YOUR OBJECTIVE:
Rewrite only the records in the part that opens with the line containing "Kodėl Naujųjų metų" and closes with the line containing "Kaip atpažinti karjeristą", both included, keeping each line's text and adding 114 to every number in its answer coordinates.

— Start of MATERIAL TO PROCESS —

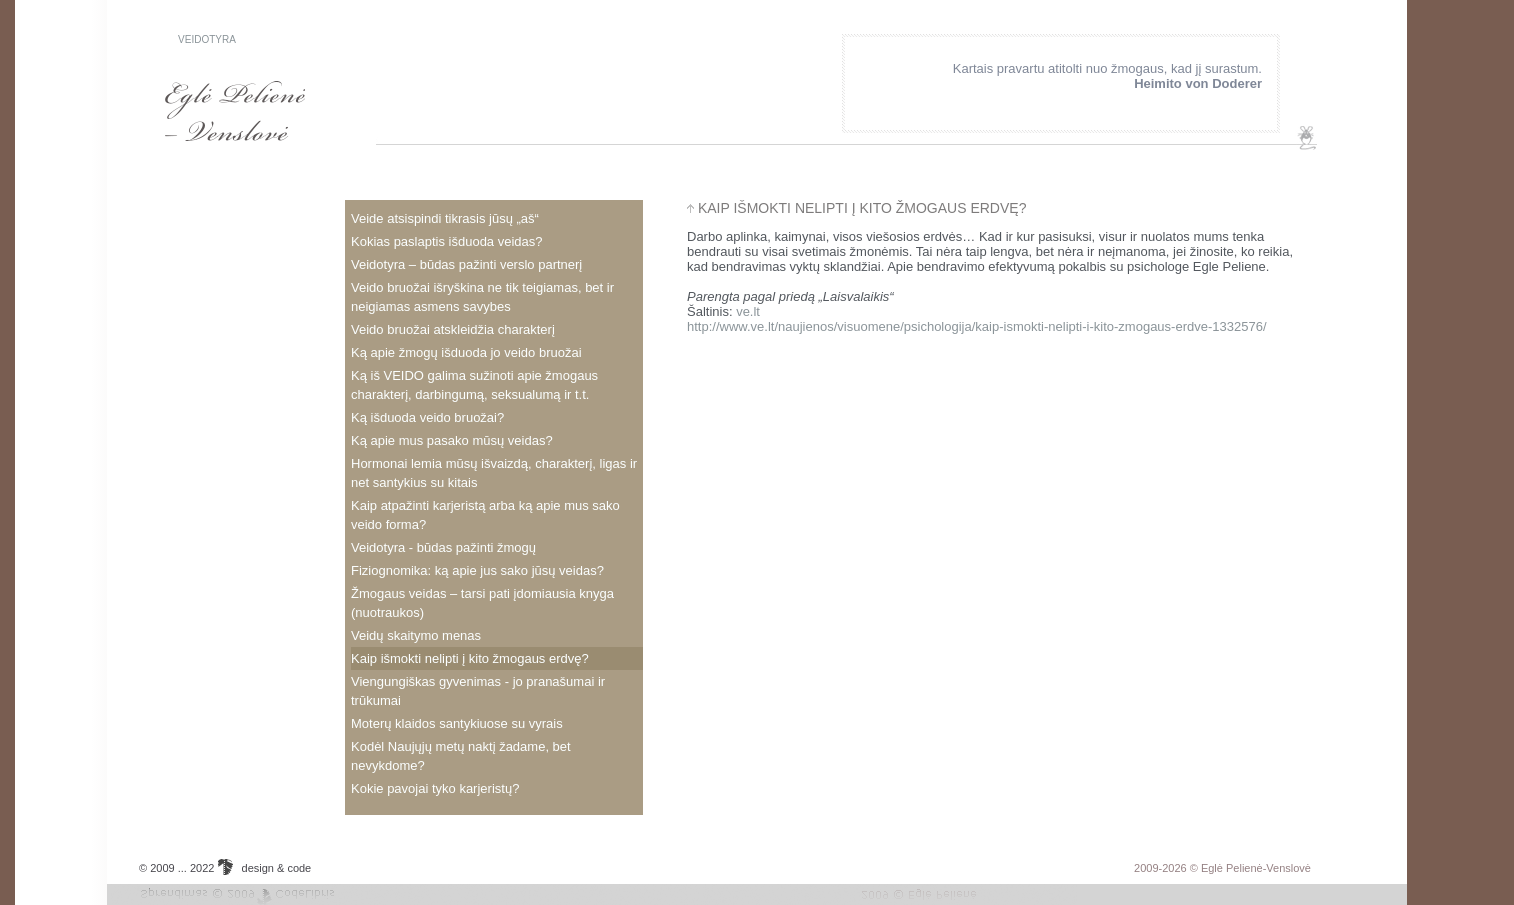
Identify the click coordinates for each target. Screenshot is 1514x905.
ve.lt (748, 311)
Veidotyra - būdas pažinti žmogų (443, 547)
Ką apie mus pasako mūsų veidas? (452, 440)
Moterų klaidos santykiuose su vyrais (457, 723)
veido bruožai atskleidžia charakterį (453, 329)
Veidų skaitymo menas (416, 635)
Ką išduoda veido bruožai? (427, 417)
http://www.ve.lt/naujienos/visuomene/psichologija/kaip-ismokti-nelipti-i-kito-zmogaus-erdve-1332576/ (977, 326)
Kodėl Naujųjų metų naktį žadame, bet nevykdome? (461, 756)
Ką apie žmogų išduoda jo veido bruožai (466, 352)
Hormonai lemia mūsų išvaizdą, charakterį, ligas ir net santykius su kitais (494, 473)
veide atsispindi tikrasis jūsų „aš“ (445, 218)
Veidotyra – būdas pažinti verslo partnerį (466, 264)
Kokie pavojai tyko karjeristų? (435, 788)
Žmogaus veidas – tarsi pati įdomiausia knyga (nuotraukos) (482, 603)
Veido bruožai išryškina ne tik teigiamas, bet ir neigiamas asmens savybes (482, 297)
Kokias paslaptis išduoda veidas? (447, 241)
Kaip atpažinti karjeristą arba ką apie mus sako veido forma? (485, 515)
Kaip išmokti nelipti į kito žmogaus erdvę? (470, 658)
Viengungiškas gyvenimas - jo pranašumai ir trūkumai (478, 691)
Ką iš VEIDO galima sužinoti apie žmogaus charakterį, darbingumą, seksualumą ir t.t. (474, 385)
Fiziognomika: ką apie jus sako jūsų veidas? (477, 570)
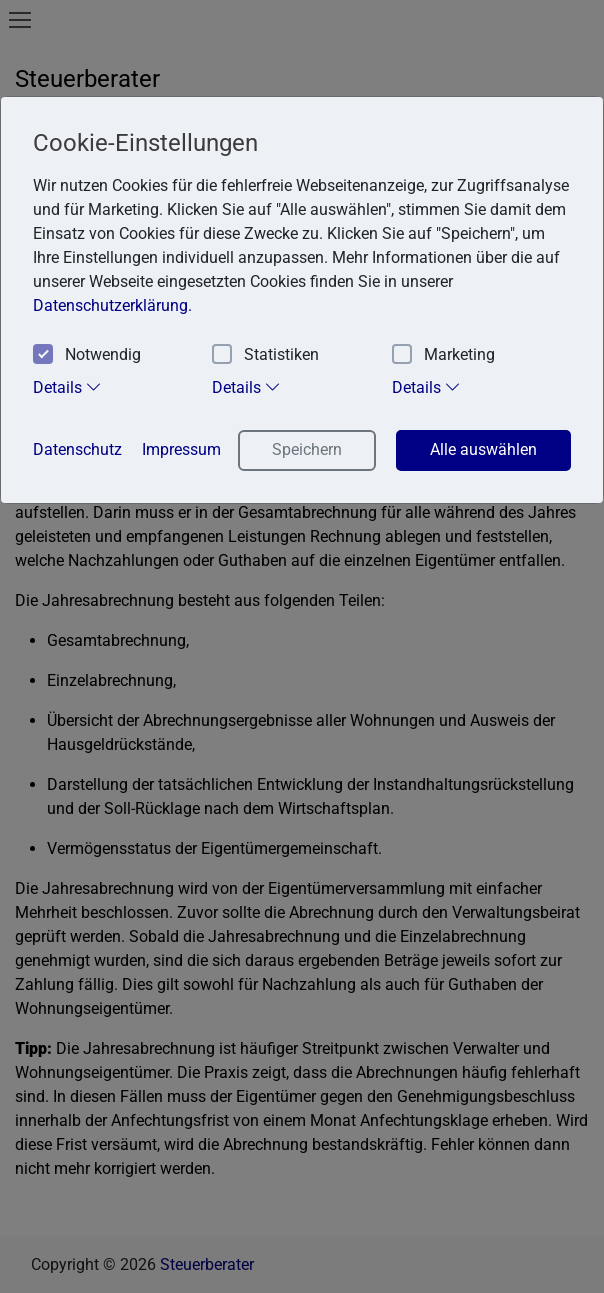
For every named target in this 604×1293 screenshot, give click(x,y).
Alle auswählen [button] (483, 449)
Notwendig (87, 355)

— End of MATERIAL TO PROCESS —

ANSWER TO THIS TASK:
Kodėl Naujųjų metų naktį žadame, bet nevykdome? (575, 870)
Ką apie žmogų išduoda jo veido bruožai (580, 466)
Hormonai lemia mūsų išvaizdą, charakterį, ligas ir net santykius su kitais (608, 587)
veide atsispindi tikrasis jūsų „aš“ (559, 332)
Veidotyra – būdas pažinti verslo partnerį (580, 378)
Kokie pavojai tyko karjeristų? (549, 902)
Žmogaus veidas – tarsi pati įdomiausia knyga (nuotraukos) (596, 717)
Veido bruožai išryškina ne tik teigiamas, bet ir neigiamas asmens savybes (596, 411)
Kokias paslaptis išduoda veidas? (561, 355)
Kaip atpažinti karjeristą arba ką apie mus sako veido forma? (599, 629)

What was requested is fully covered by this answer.